Mr C also raised his concern that the doctor had failed to reasonably interpret Mrs A's chest x-ray. The board accepted that the doctor had failed to appreciate the significance of the radiographic appearance on the base of Mrs A's left lung on the x-ray. They apologised for this and explained that the issue of x-ray interpretation had been discussed with the doctor. The advice we received was that the action taken by the board was reasonable. While we upheld the complaint, given the action taken by the board we made no further recommendations.

Mr C complained that the board inappropriately discharged Mrs A when she attended the hospital, particularly as she had had to re-attend the following day. The advice we received was that Mrs A did not require hospital admission. We did not uphold the complaint.

Recommendations

We recommended that the board:

  • draw the importance of including vital signs in written notes to the attention of relevant staff as part of their professional supervision.
  • Case ref:
    201606304
  • Date:
    May 2017
  • Body:
    A Medical Practice in the Lothian NHS Board area
  • Sector:
    Health
  • Outcome:
    Not upheld, no recommendations
  • Subject:
    clinical treatment / diagnosis

Summary

Mr C complained to us that the medical practice had failed to provide appropriate care and treatment to his son (Mr A). He said that a GP had prescribed oxycodone (opiate medication) over the phone to Mr A on the morning that he died from a medication overdose. Mr C was also concerned that there had been an entry in Mr A's clinical records from his previous GP surgery noting that Mr A was not to be prescribed opiates.

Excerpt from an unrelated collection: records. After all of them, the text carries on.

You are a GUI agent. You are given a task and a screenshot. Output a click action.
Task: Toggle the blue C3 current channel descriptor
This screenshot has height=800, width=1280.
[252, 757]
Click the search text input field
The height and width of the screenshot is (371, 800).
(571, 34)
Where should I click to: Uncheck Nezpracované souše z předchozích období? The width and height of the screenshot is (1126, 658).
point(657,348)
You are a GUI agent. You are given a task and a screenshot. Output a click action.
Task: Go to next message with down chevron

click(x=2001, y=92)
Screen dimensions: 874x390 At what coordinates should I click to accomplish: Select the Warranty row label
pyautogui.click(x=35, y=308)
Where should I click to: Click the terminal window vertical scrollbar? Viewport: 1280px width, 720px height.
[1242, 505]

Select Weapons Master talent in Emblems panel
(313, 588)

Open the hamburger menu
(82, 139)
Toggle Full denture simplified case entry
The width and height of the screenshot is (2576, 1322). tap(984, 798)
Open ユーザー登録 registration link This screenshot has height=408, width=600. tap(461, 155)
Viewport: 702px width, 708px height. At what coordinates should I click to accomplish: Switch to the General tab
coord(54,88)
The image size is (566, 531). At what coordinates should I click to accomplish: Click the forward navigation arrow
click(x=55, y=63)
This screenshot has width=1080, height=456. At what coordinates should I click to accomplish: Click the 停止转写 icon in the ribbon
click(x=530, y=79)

The practice said that practitioners are aware of the need to balance the potential benefits of a drug against any possible harm. The practice were aware of the previous GP surgery concerns that Mr A used illicit drugs and that care should be taken about the strength of any opiates prescribed. Mr A had recently undergone significant surgery and he reported that his pain control was ineffective. It was also noted that Mr A was attending orthopaedics and the pain clinic.

We took independent medical advice from a GP who noted that Mr A had been referred to orthopaedics and the pain clinic and that he was regularly reviewed in either face-to-face consultations or phone contact. When required, his pain relief was increased and this was considered reasonable care. The adviser had no concerns about the actions of the GP who prescribed the oxycodone, as they had taken note of the previous GP practice's concerns about drug misuse and made a reasonable clinical judgement based on the recorded evidence available. We did not uphold the complaint.

While we did not uphold the complaint, we noted that the practice and the previous GP practice operated different electronic record recording systems and that there was a failure of the first practice to transfer all relevant information over when Mr A joined the new practice. We made a suggestion to both practices which may have allowed more clarity, although it may not have altered the GP's decision to prescribe the oxycodone.